Repeat the rows below word for word, from the line containing "Given: Visit the" through the end of the rows, and leave the pictures out.

(Word and item position data)
## begin

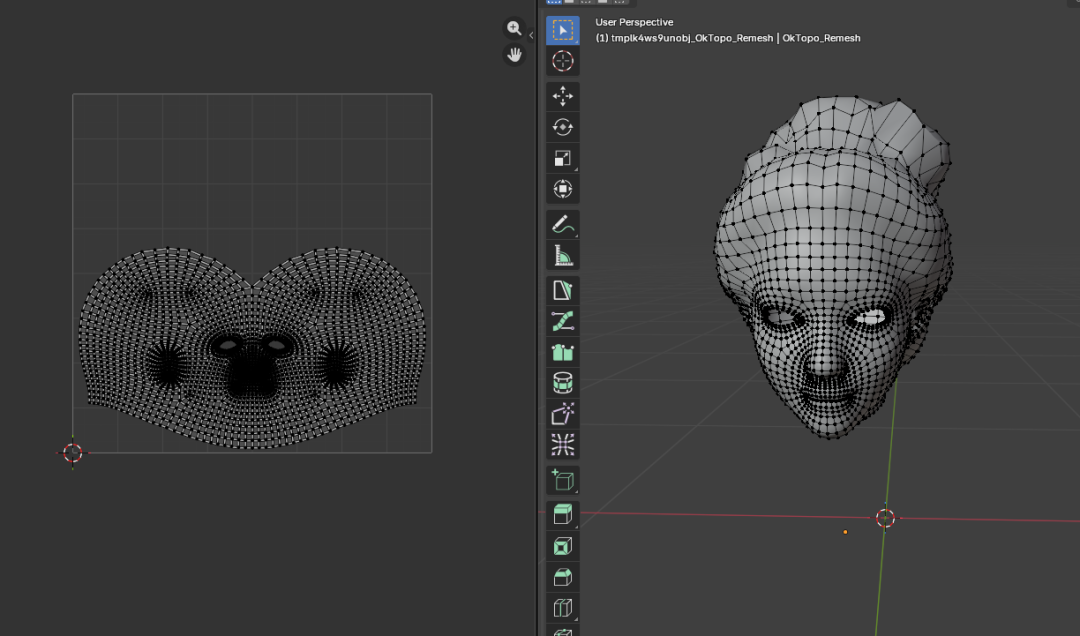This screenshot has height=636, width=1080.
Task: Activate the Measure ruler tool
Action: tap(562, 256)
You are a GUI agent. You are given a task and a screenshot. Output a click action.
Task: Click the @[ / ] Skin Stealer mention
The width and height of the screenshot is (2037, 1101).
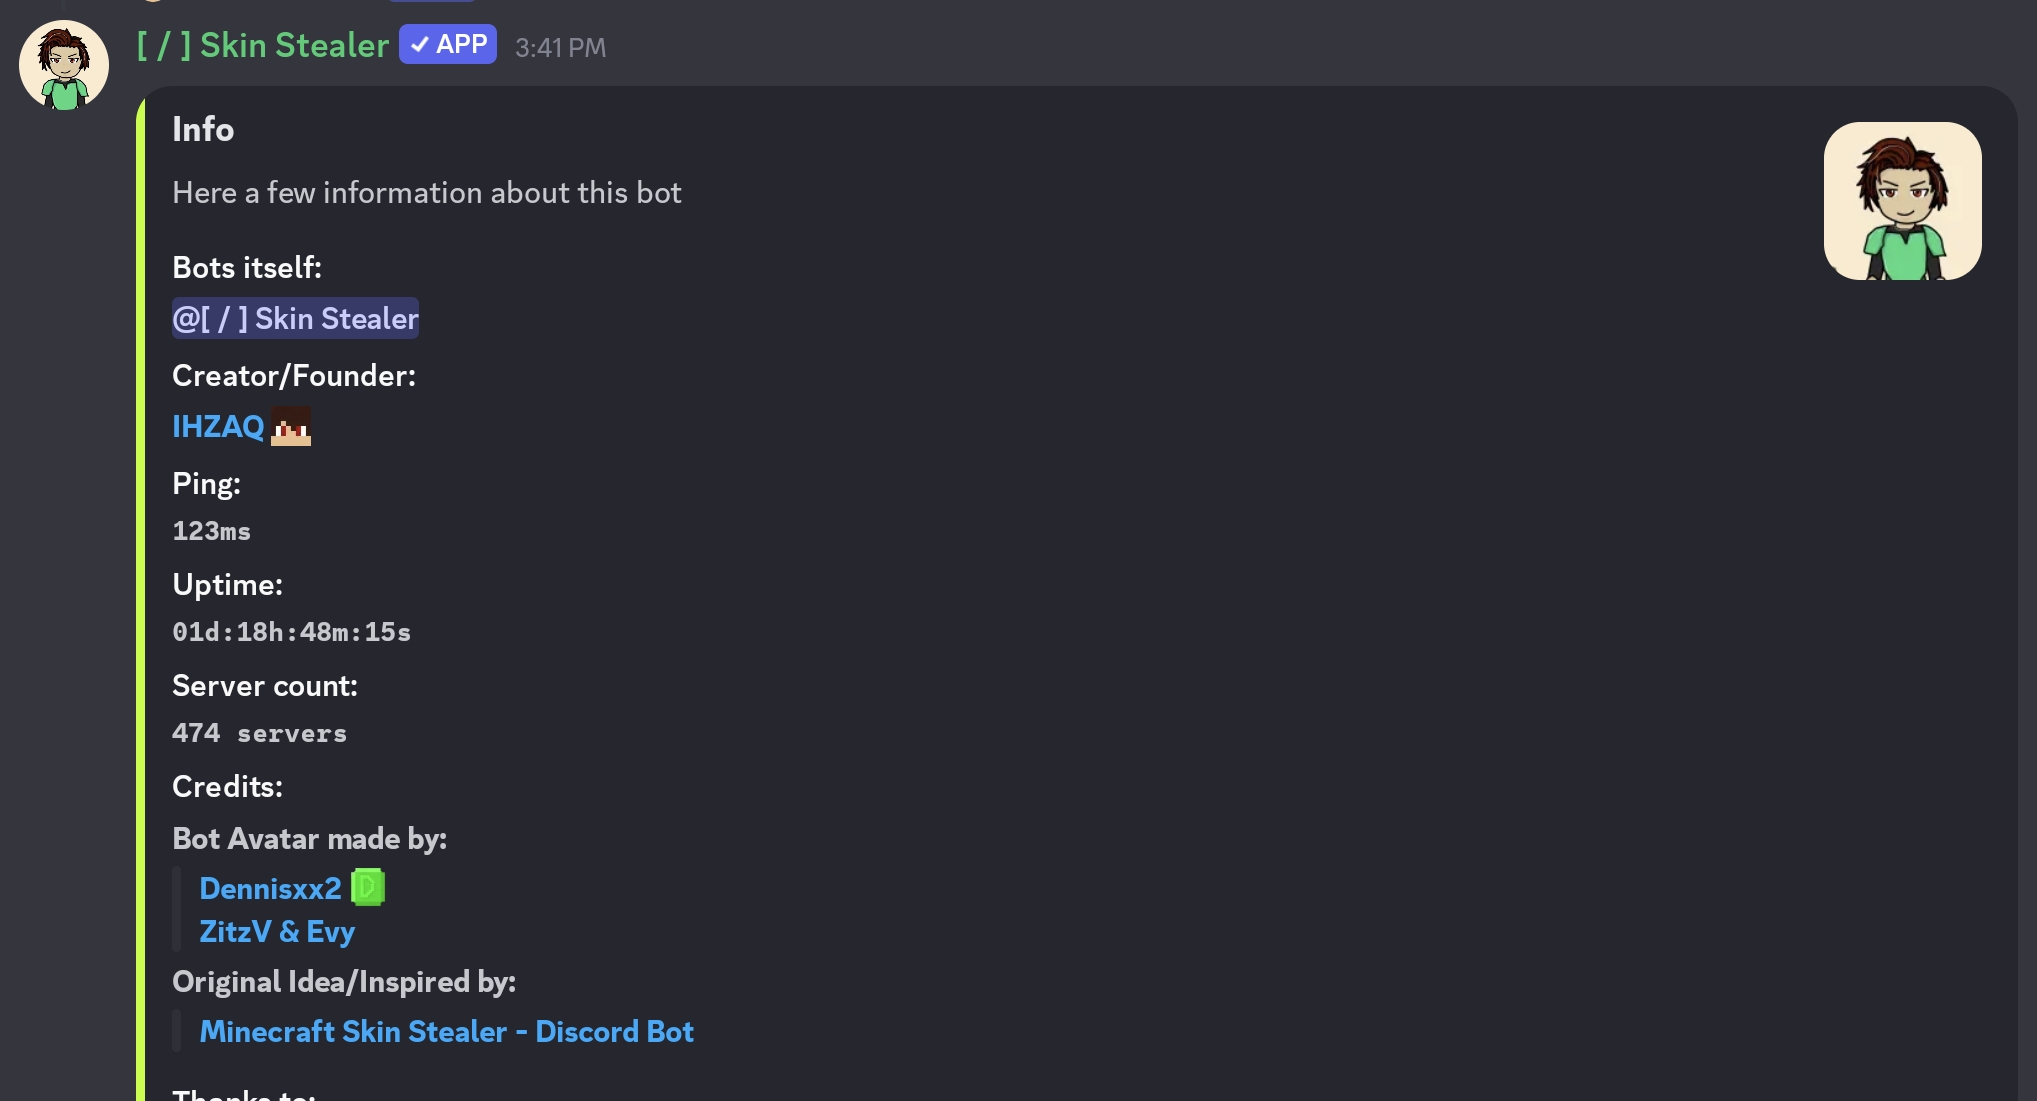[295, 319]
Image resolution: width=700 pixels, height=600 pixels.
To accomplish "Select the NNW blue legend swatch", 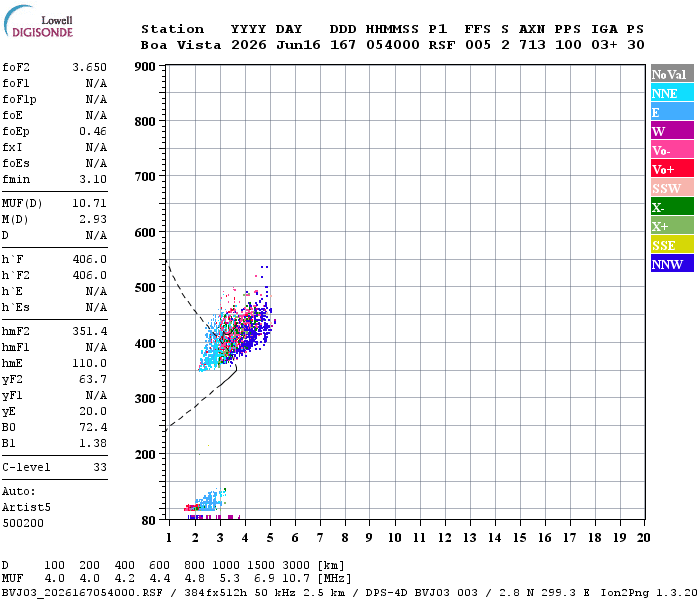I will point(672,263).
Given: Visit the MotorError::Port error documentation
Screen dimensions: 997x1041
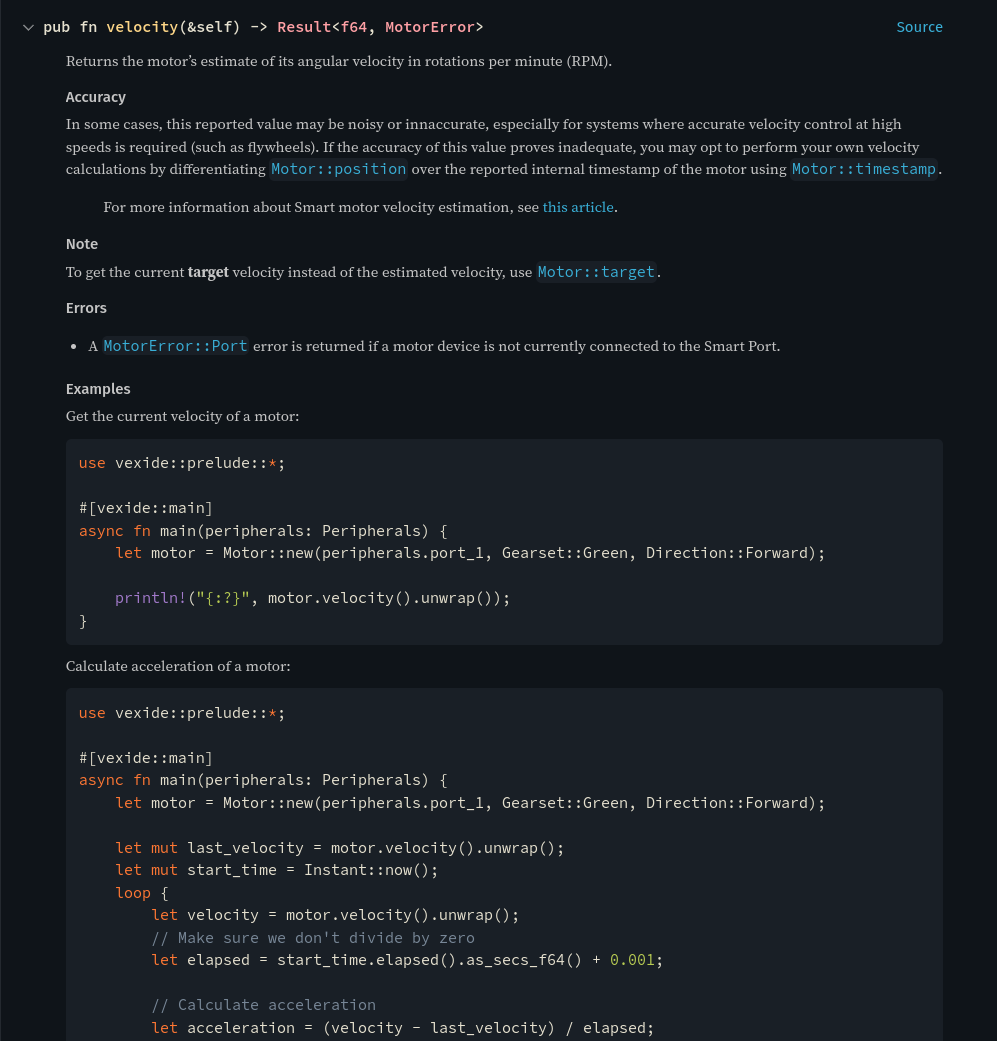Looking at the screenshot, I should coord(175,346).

## end

**Answer below**
Given: Visit the MotorError::Port error documentation
Screen dimensions: 997x1041
Looking at the screenshot, I should coord(175,346).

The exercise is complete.